In recent years, due to the rapid increase of the demand for cordyceps sinensis at home and abroad, resources are being exhausted. The artificial cultivation of the cordyceps sinensis can not only meet the national demand and market demand, but also protect biological resources and ecological environment. After more than 30 years of research, the artificial culture of hirsutella sinensis and the large-scale feeding technology of the host hepialus larva both make great progress, but how to quickly obtain the geminispores for infecting the host insects of the cordyceps sinensis, improve the success rate of the hirsutella sinensis infecting the larva to form stiff insects and grow stroma, and shorten the stroma culture time is an important problem facing the artificial culture industry of the cordyceps sinensis at present.
The invention content is as follows:
the invention aims to overcome the defects in the prior art and provides a cordyceps sinensis liquid culture medium and a method for efficiently obtaining blastospores for cordyceps sinensis host insect infection.
The first purpose of the invention is to provide a cordyceps sinensis liquid culture medium, wherein each liter of the cordyceps sinensis liquid culture medium contains 150-300 g of potatoes, 10-30 g of peptone, 20-40 g of maltose, 0.5-1.5 g of magnesium sulfate, 1.5-30 g of monopotassium phosphate and vitamin B120-30 g of galleria mellonella larva grinding liquid, 5-10 g of galleria mellonella larva grinding liquid and the balance of water.

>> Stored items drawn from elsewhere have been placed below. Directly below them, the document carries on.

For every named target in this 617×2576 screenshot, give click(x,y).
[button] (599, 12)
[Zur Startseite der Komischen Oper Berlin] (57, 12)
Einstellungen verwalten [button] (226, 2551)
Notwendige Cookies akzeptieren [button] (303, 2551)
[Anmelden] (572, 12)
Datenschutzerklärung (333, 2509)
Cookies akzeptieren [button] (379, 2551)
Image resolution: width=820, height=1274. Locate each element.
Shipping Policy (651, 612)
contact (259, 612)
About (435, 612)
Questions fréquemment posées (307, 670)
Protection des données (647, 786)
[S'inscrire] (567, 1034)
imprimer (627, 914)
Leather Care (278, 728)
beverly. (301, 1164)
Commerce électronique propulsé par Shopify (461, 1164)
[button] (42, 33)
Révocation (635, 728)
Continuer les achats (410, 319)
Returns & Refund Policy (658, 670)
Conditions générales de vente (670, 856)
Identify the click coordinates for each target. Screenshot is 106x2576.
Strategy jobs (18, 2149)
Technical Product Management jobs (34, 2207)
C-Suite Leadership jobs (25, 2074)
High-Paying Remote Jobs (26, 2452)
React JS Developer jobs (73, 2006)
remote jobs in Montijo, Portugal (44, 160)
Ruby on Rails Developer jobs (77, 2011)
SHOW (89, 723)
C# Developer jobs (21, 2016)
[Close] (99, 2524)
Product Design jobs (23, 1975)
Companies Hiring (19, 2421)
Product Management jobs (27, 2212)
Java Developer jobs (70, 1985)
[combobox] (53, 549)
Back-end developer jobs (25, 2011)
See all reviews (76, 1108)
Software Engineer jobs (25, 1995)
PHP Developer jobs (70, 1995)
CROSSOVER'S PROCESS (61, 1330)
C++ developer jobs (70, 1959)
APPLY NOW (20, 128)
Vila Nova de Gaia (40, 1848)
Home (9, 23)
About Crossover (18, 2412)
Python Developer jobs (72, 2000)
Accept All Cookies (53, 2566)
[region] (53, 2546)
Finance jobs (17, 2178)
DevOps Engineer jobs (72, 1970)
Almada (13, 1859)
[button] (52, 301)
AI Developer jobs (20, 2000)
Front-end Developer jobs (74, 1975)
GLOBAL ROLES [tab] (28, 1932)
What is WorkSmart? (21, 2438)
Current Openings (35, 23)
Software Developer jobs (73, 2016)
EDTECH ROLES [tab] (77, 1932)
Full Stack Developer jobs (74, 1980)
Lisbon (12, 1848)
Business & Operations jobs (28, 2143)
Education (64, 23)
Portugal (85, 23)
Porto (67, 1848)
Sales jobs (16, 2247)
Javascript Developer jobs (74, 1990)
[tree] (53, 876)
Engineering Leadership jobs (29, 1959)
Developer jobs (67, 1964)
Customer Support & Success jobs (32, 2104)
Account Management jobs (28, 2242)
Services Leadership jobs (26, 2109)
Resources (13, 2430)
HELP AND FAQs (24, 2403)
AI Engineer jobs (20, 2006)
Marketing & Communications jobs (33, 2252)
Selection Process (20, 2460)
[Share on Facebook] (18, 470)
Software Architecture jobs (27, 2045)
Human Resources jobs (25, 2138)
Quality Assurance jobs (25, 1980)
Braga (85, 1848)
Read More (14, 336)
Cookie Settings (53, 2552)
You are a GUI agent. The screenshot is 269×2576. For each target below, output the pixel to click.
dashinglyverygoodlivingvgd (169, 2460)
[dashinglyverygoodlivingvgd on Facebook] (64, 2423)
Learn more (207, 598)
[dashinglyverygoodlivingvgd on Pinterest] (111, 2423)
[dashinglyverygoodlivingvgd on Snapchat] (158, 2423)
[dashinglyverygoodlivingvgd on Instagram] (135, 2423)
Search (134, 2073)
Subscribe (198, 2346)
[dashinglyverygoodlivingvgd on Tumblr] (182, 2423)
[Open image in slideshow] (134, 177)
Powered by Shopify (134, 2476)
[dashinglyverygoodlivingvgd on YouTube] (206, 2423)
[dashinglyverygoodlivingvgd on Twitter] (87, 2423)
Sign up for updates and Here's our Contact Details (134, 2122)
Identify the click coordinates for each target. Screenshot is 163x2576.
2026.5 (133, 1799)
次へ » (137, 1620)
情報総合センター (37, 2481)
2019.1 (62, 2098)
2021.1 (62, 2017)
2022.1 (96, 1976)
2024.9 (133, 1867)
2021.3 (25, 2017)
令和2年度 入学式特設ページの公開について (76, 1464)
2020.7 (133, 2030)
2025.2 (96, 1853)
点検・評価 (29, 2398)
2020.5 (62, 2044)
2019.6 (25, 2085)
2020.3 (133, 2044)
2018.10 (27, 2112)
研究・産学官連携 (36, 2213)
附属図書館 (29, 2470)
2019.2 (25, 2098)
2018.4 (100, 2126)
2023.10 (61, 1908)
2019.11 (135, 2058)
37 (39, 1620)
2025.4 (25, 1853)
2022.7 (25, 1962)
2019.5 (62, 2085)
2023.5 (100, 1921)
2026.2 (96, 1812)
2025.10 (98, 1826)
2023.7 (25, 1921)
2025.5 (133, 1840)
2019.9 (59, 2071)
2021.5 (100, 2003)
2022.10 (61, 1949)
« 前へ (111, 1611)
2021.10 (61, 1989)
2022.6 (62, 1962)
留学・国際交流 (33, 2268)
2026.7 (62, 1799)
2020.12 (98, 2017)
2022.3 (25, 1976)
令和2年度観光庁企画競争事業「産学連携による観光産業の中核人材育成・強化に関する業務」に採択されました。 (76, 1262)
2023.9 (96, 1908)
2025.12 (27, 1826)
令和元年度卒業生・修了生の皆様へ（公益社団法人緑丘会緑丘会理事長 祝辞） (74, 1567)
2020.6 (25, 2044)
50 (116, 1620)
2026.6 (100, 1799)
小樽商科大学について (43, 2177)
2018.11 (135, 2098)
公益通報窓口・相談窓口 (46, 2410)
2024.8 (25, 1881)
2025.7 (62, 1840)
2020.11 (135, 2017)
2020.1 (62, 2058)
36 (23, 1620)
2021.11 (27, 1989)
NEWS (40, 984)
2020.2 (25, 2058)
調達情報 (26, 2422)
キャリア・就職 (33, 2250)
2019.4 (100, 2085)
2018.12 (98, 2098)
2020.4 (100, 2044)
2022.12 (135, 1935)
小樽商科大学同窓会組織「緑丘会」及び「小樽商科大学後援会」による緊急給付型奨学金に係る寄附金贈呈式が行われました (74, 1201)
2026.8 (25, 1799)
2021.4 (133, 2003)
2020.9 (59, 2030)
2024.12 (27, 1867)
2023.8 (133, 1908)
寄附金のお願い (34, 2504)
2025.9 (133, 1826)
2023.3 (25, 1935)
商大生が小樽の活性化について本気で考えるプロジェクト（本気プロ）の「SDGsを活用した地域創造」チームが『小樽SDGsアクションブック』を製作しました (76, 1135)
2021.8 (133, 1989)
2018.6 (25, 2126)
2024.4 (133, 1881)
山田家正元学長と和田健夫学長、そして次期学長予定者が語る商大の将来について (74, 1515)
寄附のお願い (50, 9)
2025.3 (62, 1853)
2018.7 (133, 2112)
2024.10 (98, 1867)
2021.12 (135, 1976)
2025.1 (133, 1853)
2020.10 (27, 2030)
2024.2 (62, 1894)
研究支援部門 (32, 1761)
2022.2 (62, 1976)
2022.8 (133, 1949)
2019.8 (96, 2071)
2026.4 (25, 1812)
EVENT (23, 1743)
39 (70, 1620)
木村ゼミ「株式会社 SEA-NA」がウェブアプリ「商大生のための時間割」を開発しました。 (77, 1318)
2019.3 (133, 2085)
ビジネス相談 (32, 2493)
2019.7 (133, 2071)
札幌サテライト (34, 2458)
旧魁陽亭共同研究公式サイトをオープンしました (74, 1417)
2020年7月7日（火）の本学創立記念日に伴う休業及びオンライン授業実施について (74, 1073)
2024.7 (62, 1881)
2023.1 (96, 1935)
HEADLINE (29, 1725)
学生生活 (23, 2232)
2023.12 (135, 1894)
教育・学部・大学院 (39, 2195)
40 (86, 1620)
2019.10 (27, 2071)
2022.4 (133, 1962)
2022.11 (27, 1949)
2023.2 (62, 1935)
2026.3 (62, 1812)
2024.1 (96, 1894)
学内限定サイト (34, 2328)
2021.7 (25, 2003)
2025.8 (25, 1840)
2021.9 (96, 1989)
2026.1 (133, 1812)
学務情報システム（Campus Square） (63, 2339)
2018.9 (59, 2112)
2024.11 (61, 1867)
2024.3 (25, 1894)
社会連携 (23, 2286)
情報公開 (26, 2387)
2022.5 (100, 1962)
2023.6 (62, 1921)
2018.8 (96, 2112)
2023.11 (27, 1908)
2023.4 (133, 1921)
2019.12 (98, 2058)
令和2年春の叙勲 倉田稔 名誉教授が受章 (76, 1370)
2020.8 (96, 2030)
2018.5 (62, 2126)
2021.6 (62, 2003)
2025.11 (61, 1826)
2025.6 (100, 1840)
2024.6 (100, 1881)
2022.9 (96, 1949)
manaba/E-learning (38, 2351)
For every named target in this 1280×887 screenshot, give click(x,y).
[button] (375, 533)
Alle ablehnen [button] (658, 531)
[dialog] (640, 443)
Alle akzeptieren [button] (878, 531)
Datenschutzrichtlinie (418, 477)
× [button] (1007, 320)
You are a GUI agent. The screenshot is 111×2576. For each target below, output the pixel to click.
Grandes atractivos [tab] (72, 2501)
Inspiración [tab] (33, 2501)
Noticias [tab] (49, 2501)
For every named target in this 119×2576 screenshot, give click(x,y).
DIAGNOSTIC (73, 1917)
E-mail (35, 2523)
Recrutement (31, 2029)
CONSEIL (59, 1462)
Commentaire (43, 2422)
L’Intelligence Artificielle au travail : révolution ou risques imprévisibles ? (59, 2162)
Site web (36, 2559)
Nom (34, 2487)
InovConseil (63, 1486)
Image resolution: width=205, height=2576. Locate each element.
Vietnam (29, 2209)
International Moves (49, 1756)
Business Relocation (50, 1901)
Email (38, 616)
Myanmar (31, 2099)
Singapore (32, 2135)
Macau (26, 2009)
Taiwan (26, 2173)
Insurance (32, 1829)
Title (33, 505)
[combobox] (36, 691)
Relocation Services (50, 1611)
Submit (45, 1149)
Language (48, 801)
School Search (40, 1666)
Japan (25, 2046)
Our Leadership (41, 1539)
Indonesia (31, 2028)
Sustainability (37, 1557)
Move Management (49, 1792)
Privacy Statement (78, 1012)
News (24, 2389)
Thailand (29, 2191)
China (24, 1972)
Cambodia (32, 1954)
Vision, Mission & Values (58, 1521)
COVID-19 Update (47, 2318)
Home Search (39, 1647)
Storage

The galleria mellonella larva grinding fluid is preferably galleria mellonella larva grinding fluid of 5-instar galleria mellonella.
The second purpose of the invention is to provide a preparation method of the cordyceps sinensis liquid culture medium, wherein each liter of the culture medium is prepared by the following method: weighing 150-300 g of peeled potatoes, adding water, boiling, filtering to obtain a potato liquid, adding 10-30 g of peptone, 20-40 g of maltose, 0.5-1.5 g of magnesium sulfate, 1.5-30 g of monopotassium phosphate, 120-30 g of vitamin B and 5-10 g of galleria mellonella larva grinding liquid, and adding water to a constant volume of 1000 mL.
The third purpose of the invention is to provide a method for efficiently obtaining budding spores for infecting host insects of cordyceps sinensis, which comprises the following steps: inoculating the hirsutella sinensis mycelia into the cordyceps sinensis liquid culture medium, culturing for 30 days at 12 +/-3 ℃ and the rotating speed of 80-120 rpm in the dark, and obtaining the budding spores for infecting the cordyceps sinensis host insects.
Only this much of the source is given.